Jun. 2nd, 2004

tanaise: (Default)
[livejournal.com profile] marrael has a Wiscon recap up now: http://www.livejournal.com/users/marrael/35467.html?#cutid1 It's fabulous. But be warned: Shirtless David Levine.

I forgot to publically mourn: I have nearly no swag from the con. Hannah brought me "A place so foreign" for my birthday (It isn't yet personalized "to my future wife," but I'm sure that's just a matter of time.). And I snagged a copy of Salt Roads of the free table(which was much more dangerous than it may sound--I feared for my life for a moment there or so). I have to send it to Lena when I finish reading it, and I've got this feeling that I was supposed to do that with another book back in the day, and never did. And I got my latest (and last in the subscription) LCRW. And Leslie gave me a copy of Olympic Games right as I left, which I should probably lend to Hannah when I've read it. But right now, I'm reading Cory-stories. Mmmmm.

And I got money from my mom for my birthday to buy a pair of earings from [livejournal.com profile] elisem. Nothing fancy, just a set of flower earings--blue glass flowers hanging down with little pearl stamens. I can't remember if she has pictures of the style up, but they're very cute. 38 different colors, she told us, and 14 of them were blue. :) I picked (well, okay, Kat picked) a nice very deep blue, though momentarily I got distracted by a reddish/yellow/almost-amber colored pair.

But I didn't get to buy any books at all. And I had a list like you wouldn't believe--Ratbastard chapbooks, and um, most of the SBP table, and that's probably most of it all. Oh, Little Gods, were I feeling truly rich. But I wasn't. I was being very very good. Which was very very hard.
tanaise: (Default)
Oh, and I should probably do a 'first day at the new house' type post, but I didn't really do anything there, so I'm not sure if it's worth it. I'll think about it for a while though.



Oh, at the New Wave YA reading, Sharyn November gave the best definition of YA as a group that I've heard yet. Hannah and I just looked at each other, and gave each other very big eyes.
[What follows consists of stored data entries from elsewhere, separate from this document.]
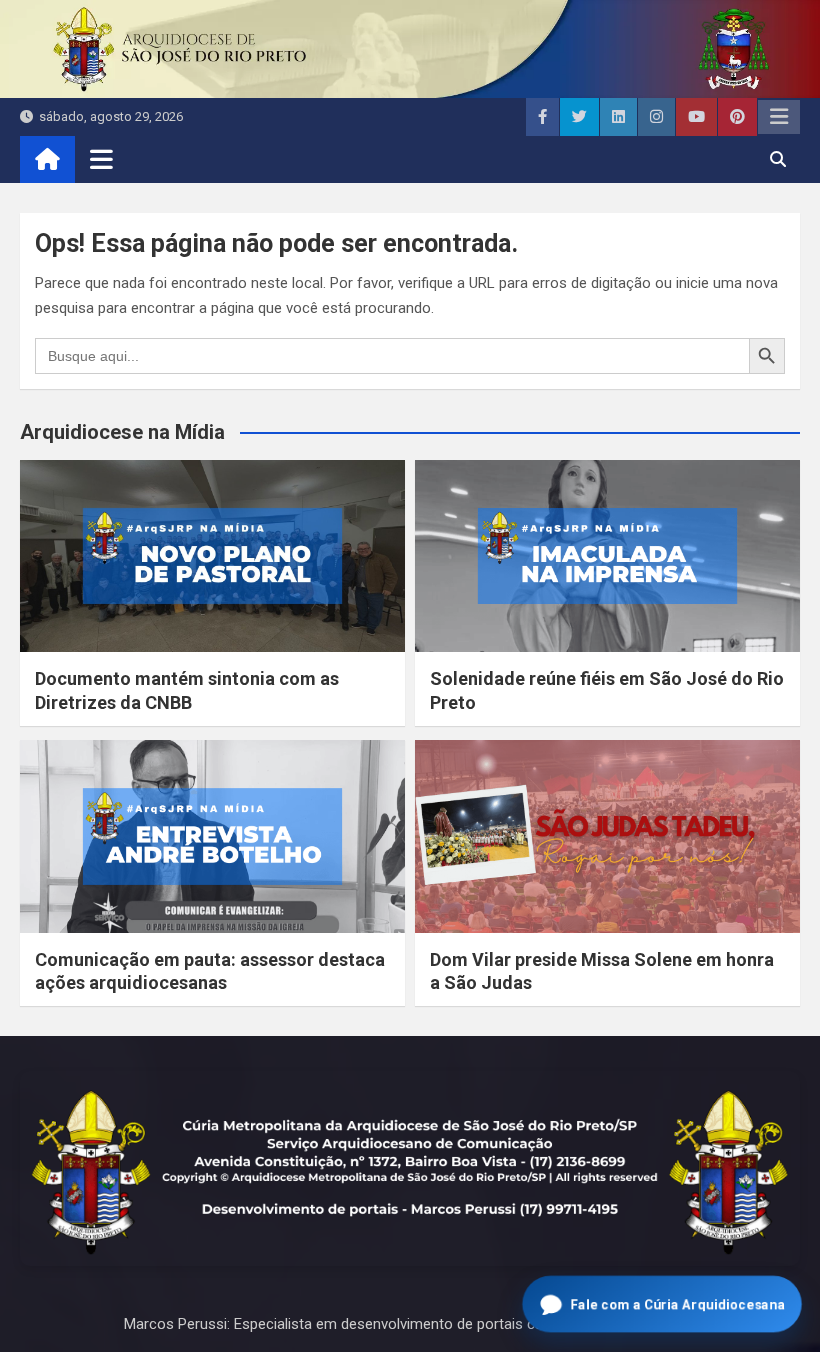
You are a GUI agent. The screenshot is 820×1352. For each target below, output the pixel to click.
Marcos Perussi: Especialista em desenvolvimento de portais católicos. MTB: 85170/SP (410, 1324)
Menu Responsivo (779, 117)
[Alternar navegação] (101, 159)
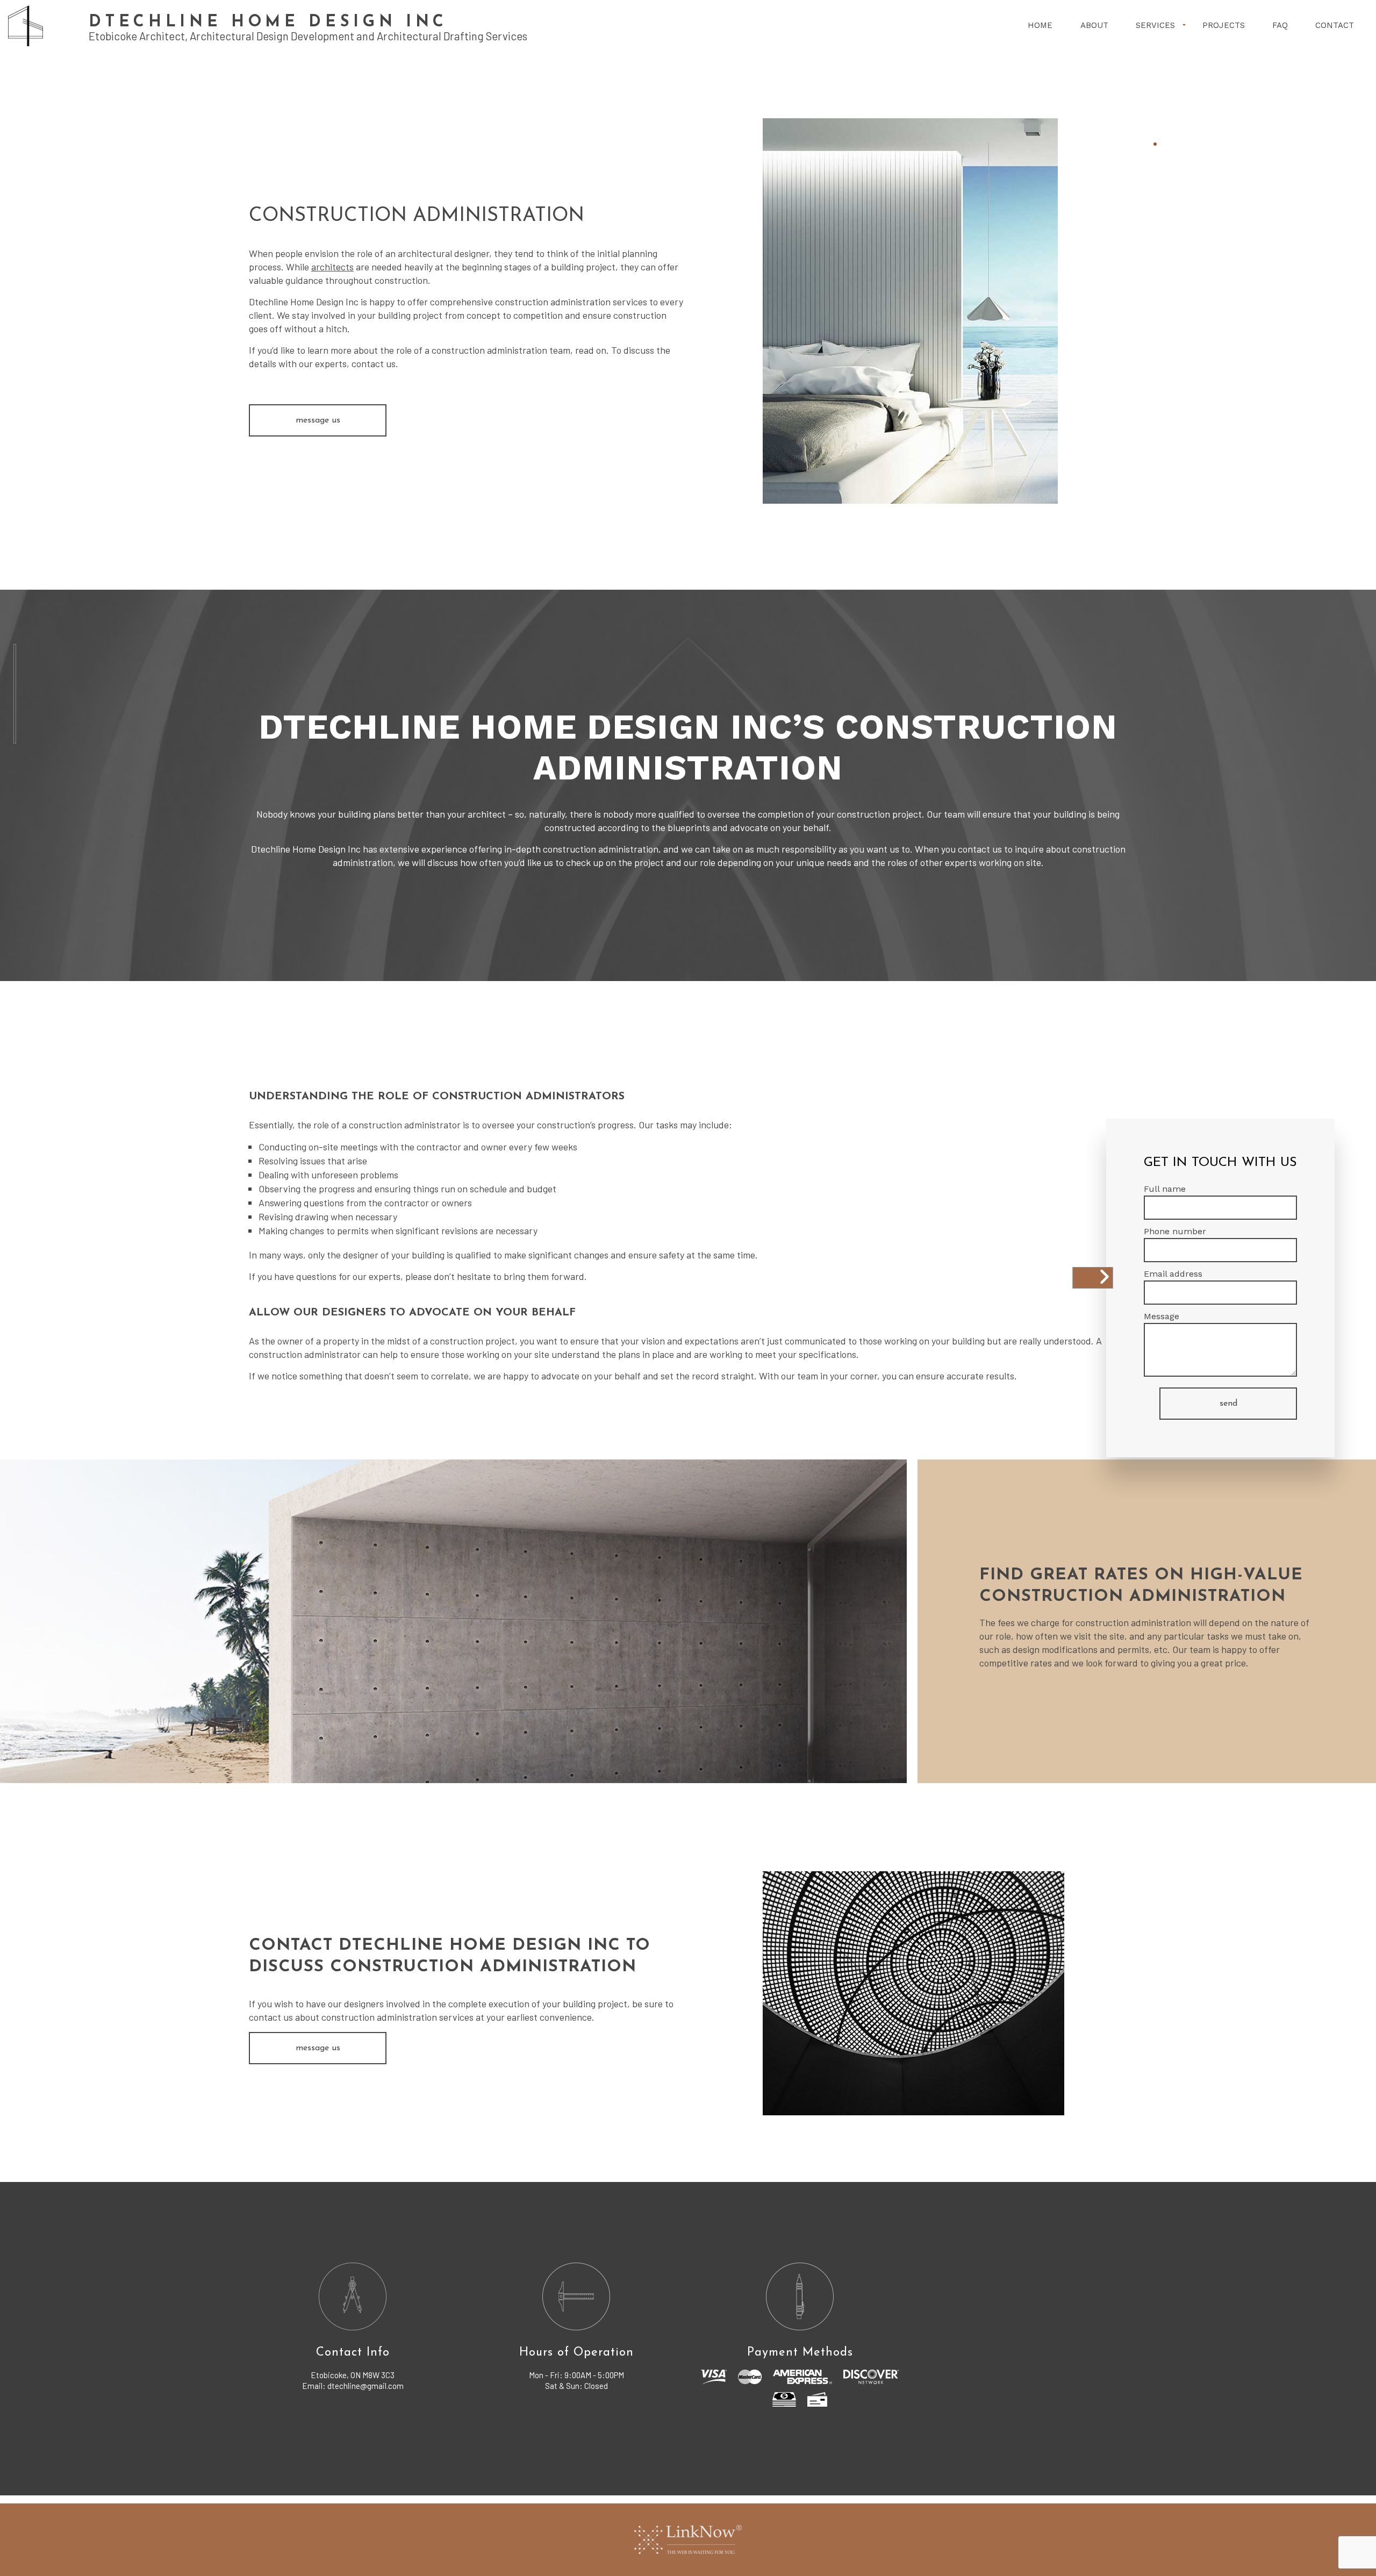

She said, aproximately, that YA novels are about people (presumably young/youngish, but not necessarily in a particular age group) facing a problem they don't have tools to handle yet.

I think it might be a bit broad--clearly you can write novels about that which aren't YA, but I'll bet that I could make at least 75% of the YA I read fit that sentence, without even stomping on the edges.

So. What do the rest of you think? yes? no? (Hannah, or anyone else who was there, did I remember it correctly?)